Vitamin D Testing Skyrockets as Research Emerges on Link Between Deficiencies and Diseases


Quest Diagnostics, Lab Corp. of America and the Mayo Clinic—three of the largest diagnostic testing labs in the United States—have all reported a sharp rise in vitamin D testing in response to growing public and physician awareness of vitamin D deficiencies among the U.S. population, according to a July 14 USA Today article. Data from the National Center for Health Statistics shows that as many as 36% of all Americans lack vitamin D. In addition, 40% of infants and toddlers tested below the optimal blood threshold for this crucial nutrient, the Archives of Pediatrics and Adolescent Medicine reports.
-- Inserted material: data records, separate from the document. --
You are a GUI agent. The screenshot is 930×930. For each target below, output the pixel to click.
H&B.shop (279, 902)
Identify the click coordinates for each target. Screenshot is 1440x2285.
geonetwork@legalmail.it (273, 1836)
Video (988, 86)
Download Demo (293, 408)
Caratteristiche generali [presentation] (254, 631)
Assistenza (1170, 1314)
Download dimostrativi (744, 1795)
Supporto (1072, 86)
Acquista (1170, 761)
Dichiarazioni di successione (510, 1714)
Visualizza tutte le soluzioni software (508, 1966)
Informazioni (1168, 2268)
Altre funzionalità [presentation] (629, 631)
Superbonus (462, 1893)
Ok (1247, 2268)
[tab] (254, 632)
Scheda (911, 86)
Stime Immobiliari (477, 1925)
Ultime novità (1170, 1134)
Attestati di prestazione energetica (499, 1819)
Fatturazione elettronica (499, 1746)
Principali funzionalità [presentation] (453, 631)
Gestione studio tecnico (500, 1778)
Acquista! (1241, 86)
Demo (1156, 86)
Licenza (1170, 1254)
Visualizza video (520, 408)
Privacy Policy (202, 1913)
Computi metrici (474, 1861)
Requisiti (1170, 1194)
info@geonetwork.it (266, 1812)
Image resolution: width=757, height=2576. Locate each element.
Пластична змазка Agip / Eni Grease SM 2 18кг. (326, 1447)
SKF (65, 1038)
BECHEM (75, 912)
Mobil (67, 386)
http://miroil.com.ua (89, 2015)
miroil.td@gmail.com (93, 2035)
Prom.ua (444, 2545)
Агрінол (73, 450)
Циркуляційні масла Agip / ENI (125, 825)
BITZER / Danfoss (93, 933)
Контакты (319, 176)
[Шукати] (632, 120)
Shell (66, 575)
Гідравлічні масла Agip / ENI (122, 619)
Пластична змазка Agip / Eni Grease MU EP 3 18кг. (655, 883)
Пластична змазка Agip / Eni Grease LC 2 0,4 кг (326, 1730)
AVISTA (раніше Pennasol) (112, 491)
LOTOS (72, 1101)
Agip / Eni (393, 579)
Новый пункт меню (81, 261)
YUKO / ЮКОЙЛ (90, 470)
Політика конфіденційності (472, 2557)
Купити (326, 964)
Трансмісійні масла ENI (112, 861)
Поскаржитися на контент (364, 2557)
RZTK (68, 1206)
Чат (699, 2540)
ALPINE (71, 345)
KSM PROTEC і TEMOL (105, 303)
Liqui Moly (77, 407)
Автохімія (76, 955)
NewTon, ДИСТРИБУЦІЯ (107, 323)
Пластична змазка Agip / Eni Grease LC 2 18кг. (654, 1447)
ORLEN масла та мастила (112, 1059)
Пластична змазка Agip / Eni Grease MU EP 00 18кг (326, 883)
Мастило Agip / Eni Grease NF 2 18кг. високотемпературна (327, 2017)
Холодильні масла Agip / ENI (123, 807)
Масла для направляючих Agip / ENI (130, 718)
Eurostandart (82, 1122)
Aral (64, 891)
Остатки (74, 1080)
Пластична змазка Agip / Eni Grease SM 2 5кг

Research has been mounting regarding the numerous health problems associated with vitamin D deficiencies, including an increased risk of heart attack in men and lower survival rates for women with breast cancer. Orders for vitamin D testing—once rarely used by doctors, especially primary-care physicians—jumped 80% from May 2007 to May 2008 at Quest Diagnostics in Madison, New Jersey and 90% at Burlington, North Carolina-based Lab Corp. of America from 2007 to 2008, USA Today reports. Testing orders have also been rising at the Mayo Clinic in Rochester, Minnesota, which expects to process more than half a million vitamin D tests by the end of this year.

Supplementation is key to preventing vitamin D deficiencies, and many doctors now recommend adults take 1,000 IUs daily of the sunshine nutrient. According to SPINS data, vitamin D sales spiked 91.9% in 2007.